Sunday, October 24, 2010

Things That Stay


Sunday is the day I share a little of my soul. Enjoy.


My son had some teeth come out and go away this last month. As the new permanent teeth have come in my son has asked, "Will these be the ones that stay?" For some reason those words have had particularly strong meaning to me. For me, it had nothing to do with teeth and everything to do with devotion. I want to stay.
The Savior asked His Apostles, “Will ye also go away?” (John 6:67)
How does anyone develop the power and strength to never leave the Lord in a world with so many distractions and such a cunning adversary? How can we win against an enemy who knows us, perhaps better than we know ourselves? The only way to victory, is to take as your battle partner the One who will never stop fighting in your defense.

════════════════════

- _Challenge 1_:
Can you put the rows into a numbered list, from the line containing "Click the member" down to the line containing "pos(35,143)", both included, with blank lines left out?

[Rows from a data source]
════════════════════

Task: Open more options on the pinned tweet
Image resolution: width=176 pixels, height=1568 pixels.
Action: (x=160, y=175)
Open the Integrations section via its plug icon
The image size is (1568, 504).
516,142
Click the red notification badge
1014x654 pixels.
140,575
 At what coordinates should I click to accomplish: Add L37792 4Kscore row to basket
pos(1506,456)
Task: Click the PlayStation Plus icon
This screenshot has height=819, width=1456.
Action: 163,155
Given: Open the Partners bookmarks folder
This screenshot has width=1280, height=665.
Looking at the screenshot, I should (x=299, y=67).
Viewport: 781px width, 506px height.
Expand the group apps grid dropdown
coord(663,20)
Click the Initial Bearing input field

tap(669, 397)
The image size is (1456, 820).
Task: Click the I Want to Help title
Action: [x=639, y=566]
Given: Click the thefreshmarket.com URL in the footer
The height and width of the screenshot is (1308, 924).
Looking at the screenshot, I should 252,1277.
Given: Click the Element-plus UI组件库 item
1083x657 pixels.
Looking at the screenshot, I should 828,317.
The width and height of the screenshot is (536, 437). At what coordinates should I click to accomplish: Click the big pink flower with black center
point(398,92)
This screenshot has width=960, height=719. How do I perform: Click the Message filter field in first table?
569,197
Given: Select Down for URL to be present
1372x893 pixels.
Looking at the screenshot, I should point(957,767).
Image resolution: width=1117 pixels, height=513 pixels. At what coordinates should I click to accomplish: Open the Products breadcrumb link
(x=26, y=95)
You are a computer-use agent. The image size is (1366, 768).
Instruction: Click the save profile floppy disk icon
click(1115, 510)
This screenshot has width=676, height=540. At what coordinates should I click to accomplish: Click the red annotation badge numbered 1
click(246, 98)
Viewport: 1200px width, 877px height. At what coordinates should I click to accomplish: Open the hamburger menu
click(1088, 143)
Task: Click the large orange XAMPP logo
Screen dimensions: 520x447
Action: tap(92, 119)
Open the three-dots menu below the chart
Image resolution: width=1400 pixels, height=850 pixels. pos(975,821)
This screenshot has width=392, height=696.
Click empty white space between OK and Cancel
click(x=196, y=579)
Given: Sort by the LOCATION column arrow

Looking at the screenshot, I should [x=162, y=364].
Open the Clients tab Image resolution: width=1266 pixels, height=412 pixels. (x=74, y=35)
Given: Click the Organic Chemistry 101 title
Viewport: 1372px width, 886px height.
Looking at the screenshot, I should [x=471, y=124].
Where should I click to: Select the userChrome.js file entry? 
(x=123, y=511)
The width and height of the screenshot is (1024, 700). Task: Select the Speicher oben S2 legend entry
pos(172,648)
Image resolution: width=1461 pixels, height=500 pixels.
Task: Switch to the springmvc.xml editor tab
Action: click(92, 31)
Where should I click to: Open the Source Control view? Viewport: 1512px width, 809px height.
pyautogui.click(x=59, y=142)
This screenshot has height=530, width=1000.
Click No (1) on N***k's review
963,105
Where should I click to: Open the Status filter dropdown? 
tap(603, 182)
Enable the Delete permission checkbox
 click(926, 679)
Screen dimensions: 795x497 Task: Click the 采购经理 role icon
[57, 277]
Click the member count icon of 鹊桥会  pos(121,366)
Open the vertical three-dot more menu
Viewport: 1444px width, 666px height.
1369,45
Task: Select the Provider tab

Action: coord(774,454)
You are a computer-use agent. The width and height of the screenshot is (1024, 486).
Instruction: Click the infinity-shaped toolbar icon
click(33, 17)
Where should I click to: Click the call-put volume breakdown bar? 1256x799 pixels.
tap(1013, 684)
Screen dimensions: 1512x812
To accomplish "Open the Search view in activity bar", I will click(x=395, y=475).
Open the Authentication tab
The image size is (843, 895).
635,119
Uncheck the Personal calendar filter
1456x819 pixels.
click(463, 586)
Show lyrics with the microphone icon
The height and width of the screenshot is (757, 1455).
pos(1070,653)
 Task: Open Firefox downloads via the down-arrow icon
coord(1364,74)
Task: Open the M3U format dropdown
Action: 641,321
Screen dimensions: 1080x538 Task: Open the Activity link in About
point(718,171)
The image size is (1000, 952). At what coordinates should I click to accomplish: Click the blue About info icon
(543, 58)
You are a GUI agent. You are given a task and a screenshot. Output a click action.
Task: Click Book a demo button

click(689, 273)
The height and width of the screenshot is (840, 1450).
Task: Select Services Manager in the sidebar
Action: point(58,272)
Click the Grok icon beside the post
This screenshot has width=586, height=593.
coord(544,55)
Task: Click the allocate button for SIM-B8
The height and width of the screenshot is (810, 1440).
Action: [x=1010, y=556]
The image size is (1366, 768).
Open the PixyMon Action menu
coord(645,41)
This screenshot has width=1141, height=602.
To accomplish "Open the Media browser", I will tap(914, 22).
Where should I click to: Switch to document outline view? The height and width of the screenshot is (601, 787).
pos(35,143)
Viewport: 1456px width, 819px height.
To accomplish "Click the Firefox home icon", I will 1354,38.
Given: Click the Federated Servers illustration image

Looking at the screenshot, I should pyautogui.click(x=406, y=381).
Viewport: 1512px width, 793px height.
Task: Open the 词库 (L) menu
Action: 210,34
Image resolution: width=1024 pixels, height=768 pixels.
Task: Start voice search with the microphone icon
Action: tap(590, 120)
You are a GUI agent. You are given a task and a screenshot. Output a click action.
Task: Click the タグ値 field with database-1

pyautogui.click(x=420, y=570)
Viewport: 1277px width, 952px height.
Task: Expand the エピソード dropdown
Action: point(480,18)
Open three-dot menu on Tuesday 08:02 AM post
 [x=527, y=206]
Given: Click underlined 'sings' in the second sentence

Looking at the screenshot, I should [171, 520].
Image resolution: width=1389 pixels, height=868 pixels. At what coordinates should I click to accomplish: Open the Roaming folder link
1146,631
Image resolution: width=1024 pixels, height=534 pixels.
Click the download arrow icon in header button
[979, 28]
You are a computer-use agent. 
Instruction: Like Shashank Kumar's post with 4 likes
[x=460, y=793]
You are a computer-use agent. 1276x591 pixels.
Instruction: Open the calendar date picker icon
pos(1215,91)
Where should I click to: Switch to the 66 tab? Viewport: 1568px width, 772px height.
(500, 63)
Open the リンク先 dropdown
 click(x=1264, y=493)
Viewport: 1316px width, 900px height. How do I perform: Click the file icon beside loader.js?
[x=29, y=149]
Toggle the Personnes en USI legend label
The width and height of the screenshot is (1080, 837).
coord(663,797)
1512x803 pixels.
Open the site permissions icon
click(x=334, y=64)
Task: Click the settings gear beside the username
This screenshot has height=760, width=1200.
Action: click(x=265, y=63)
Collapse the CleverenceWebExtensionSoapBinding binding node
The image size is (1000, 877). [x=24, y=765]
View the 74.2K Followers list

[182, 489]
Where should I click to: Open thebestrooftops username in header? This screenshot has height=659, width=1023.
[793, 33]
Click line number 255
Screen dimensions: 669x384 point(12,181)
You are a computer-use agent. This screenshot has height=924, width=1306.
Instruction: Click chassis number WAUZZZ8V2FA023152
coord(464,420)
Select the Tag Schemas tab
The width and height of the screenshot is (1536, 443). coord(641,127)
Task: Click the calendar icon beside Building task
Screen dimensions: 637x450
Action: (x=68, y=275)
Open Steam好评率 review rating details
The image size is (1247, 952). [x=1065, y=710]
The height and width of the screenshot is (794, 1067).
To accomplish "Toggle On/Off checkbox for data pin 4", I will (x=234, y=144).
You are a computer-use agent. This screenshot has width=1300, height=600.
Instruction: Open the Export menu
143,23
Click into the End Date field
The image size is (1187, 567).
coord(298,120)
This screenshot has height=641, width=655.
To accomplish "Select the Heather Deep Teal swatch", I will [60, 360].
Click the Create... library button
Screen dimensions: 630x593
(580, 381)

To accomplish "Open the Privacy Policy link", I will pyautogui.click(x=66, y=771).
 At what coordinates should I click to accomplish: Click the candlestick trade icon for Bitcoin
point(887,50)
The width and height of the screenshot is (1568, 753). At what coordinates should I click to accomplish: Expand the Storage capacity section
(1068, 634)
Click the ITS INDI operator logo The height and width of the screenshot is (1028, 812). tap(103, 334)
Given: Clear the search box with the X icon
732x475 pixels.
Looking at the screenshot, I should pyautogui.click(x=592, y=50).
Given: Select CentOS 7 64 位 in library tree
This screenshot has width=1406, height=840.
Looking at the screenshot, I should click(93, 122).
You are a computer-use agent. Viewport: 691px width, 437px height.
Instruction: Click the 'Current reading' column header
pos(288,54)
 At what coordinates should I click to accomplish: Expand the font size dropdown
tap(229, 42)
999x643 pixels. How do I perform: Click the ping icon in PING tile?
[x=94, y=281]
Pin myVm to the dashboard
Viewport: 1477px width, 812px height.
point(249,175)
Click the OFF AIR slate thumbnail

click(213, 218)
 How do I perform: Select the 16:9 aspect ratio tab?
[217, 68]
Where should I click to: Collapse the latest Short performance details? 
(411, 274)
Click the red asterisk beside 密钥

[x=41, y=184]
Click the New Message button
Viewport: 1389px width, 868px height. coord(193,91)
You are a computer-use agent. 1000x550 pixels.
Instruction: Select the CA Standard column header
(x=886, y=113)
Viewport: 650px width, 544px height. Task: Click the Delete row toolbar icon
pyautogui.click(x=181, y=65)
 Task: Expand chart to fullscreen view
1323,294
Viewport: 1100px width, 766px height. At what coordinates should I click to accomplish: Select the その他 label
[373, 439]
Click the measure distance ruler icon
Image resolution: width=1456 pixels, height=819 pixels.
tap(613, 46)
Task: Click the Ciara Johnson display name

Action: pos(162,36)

════════════════════

- _Challenge 2_:
Do these statements agree with the Things That Stay post? (a) The son asked whether his new permanent teeth would be the ones that stay. (b) The post is dated Sunday, October 24, 2010. (c) For the writer, the son's words had everything to do with teeth.

- _Exercise output 1_:
1. Click the member count icon of 鹊桥会  pos(121,366)
2. Open the vertical three-dot more menu
3. Viewport: 1444px width, 666px height.
4. 1369,45
5. Task: Select the Provider tab
6. Action: coord(774,454)
7. You are a computer-use agent. The width and height of the screenshot is (1024, 486).
8. Instruction: Click the infinity-shaped toolbar icon
9. click(33, 17)
10. Where should I click to: Click the call-put volume breakdown bar? 1256x799 pixels.
11. tap(1013, 684)
12. Screen dimensions: 1512x812
13. To accomplish "Open the Search view in activity bar", I will click(x=395, y=475).
14. Open the Authentication tab
15. The image size is (843, 895).
16. 635,119
17. Uncheck the Personal calendar filter
18. 1456x819 pixels.
19. click(463, 586)
20. Show lyrics with the microphone icon
21. The height and width of the screenshot is (757, 1455).
22. pos(1070,653)
23.  Task: Open Firefox downloads via the down-arrow icon
24. coord(1364,74)
25. Task: Open the M3U format dropdown
26. Action: 641,321
27. Screen dimensions: 1080x538 Task: Open the Activity link in About
28. point(718,171)
29. The image size is (1000, 952). At what coordinates should I click to accomplish: Click the blue About info icon
30. (543, 58)
31. You are a GUI agent. You are given a task and a screenshot. Output a click action.
32. Task: Click Book a demo button
33. click(689, 273)
34. The height and width of the screenshot is (840, 1450).
35. Task: Select Services Manager in the sidebar
36. Action: point(58,272)
37. Click the Grok icon beside the post
38. This screenshot has width=586, height=593.
39. coord(544,55)
40. Task: Click the allocate button for SIM-B8
41. The height and width of the screenshot is (810, 1440).
42. Action: [x=1010, y=556]
43. The image size is (1366, 768).
44. Open the PixyMon Action menu
45. coord(645,41)
46. This screenshot has width=1141, height=602.
47. To accomplish "Open the Media browser", I will tap(914, 22).
48. Where should I click to: Switch to document outline view? The height and width of the screenshot is (601, 787).
49. pos(35,143)

- _Exercise output 2_:
(a) Yes: "Will these be the ones that stay?"
(b) Yes: "Sunday, October 24, 2010"
(c) No: "it had nothing to do with teeth and everything to do with devotion"